Newton’s law of gravitation in the motion of satellite

STATEMENT:

Consider a satellite of mass “$m$” revolving around Earth of mass “$M$” at height “$h$” from the surface of Earth or distance “$r$” form the Earth’s center.

Hence, From figure:

$R=$ Radius of Earth .

$r=R+h=$ Radius of satellites orbit.

For uniform Circular motion of satellite around earth the action-reaction form must be equal. Hence,

DERIVATION:

$\text{Centripetal force = Gravitational force}$

OR

$\boxed{F_C=F_G}$ ……..(i)

Since,

$F_C=\frac{mV^2}{r}$ & $F_G=G\frac{mM}{r^2}$

Substitute the values in equation (i):

$\frac{mV^2}{r} = G\frac{mM}{r^2}$

By simplifying we get:

${V^2}= G\frac{M}{r}$

Since, $r= R+h$.

Therefore, ${V^2}= G\frac{M}{R+h}$

Take square root on both sides:

$\boxed{{V}= \sqrt {\frac{GM}{R+h}}}$

The above equation gives the velocity of satellites while orbiting around Earth.

TIME PERIOD:

“The time required for a satellite to complete one revolution around the Earth in its orbit is called its ‘Time Period ( $T$ )’”.

The time period of a satellite can be calculated as follows:

DERIVATION:

We know that

$\boxed{T=\frac{2\pi r }{V}}$ ………… (i)

Also, the velocity of satellite is given by the equation:

$\boxed{{V}= \sqrt {\frac{GM}{R+h}}}$ ……….. (ii

Put value of “$V$” from equation (ii) into (i).

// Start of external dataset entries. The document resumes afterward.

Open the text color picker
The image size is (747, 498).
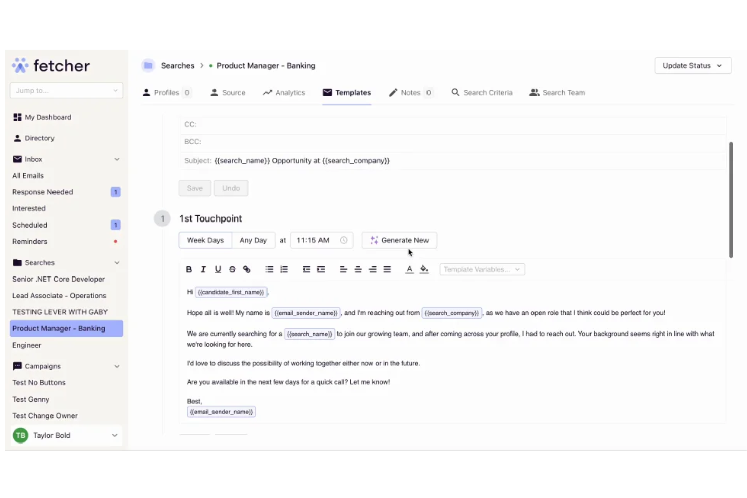(409, 269)
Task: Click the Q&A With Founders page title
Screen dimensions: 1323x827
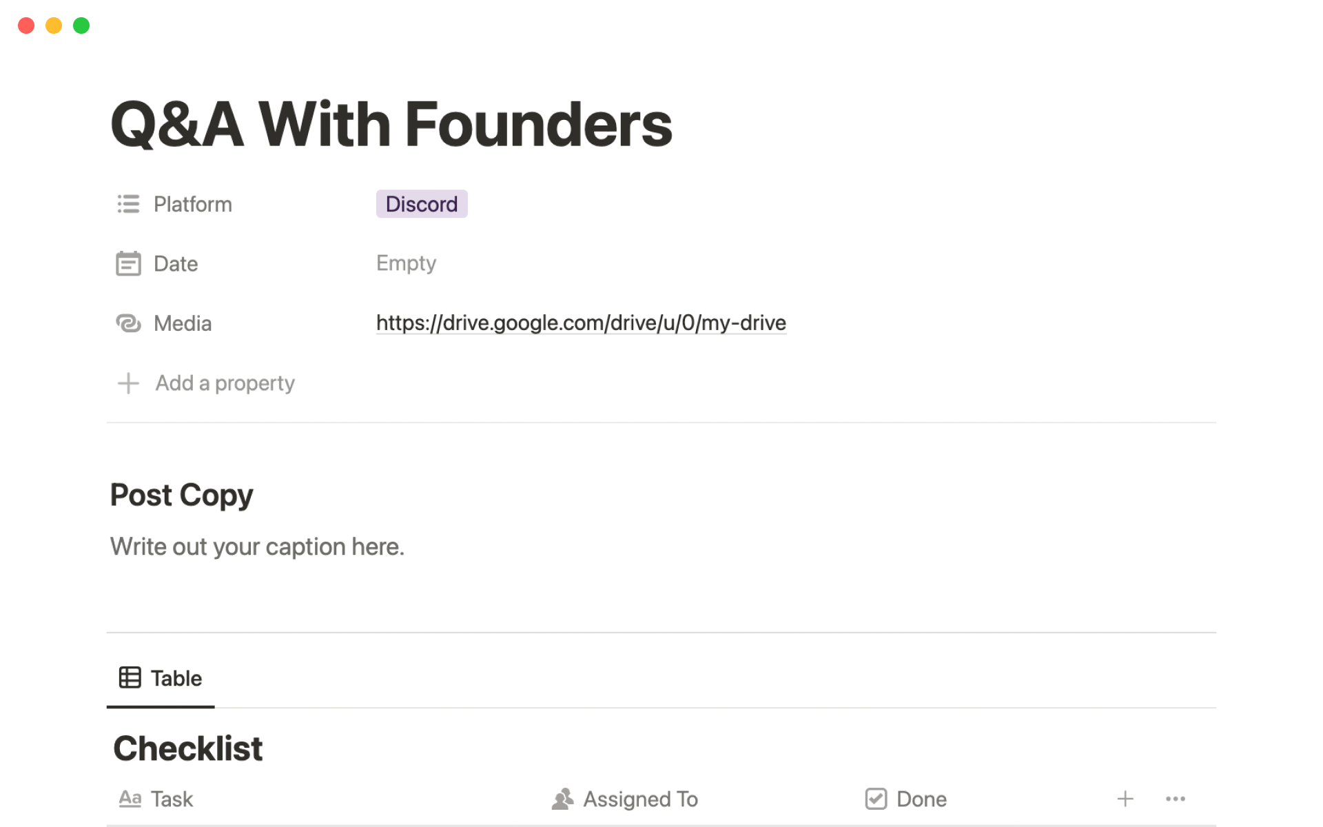Action: tap(391, 124)
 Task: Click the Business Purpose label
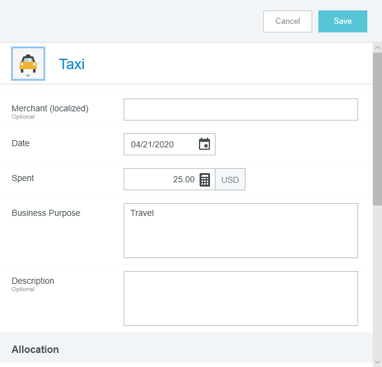coord(46,213)
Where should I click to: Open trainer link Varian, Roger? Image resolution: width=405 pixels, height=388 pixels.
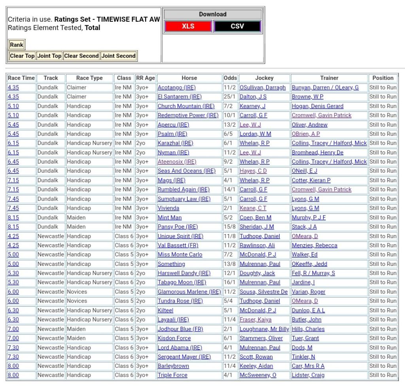[308, 292]
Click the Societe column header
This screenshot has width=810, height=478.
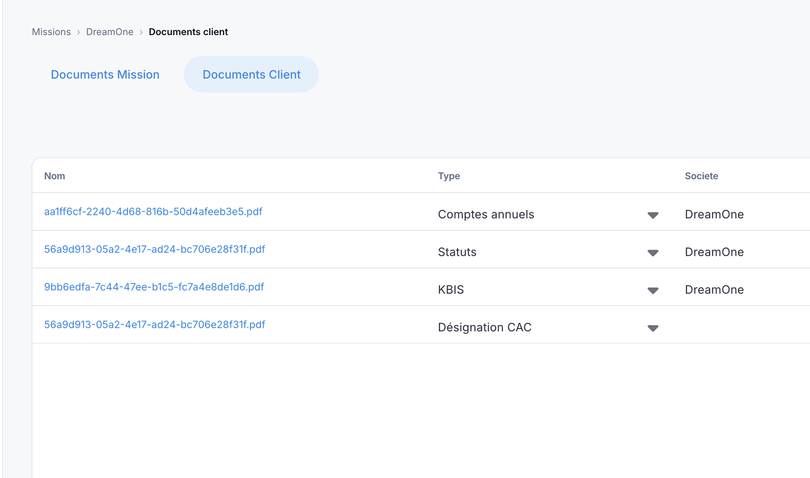tap(701, 176)
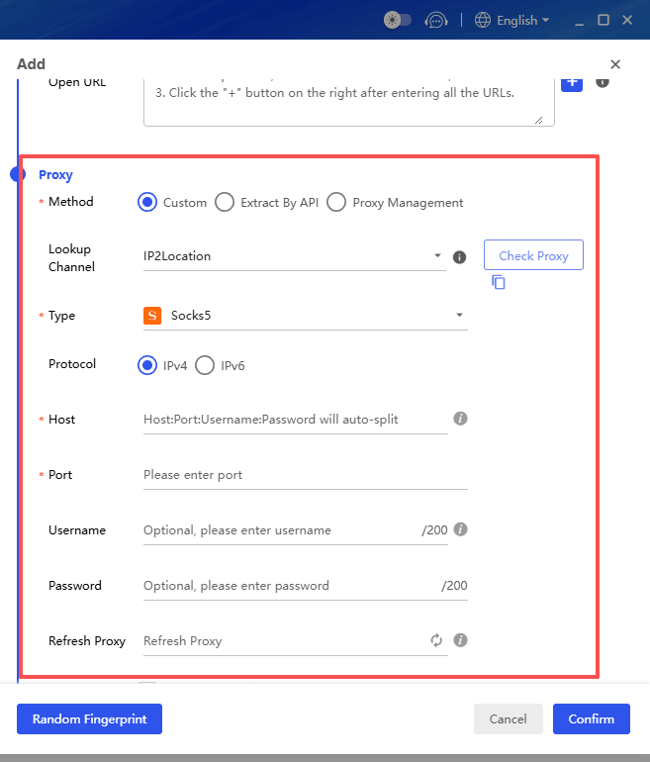Screen dimensions: 650x762
Task: Open the English language dropdown
Action: click(511, 20)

$T=\Large \frac{2\pi r }{\sqrt {\frac{GM}{R+h}}}$

$T=2\pi r \Large \sqrt{\frac{R+h}{GM}}$

Since, $r=R+h$

Hence,

$T=2\pi r \Large \sqrt{\frac{r}{GM}}$

$T=2\pi \Large \sqrt{\frac{r.r^2}{GM}}$

$\boxed{T=2\pi \sqrt{\frac{r^3}{GM}}}$

This equation gives the time period for a satellite orbiting around the Earth.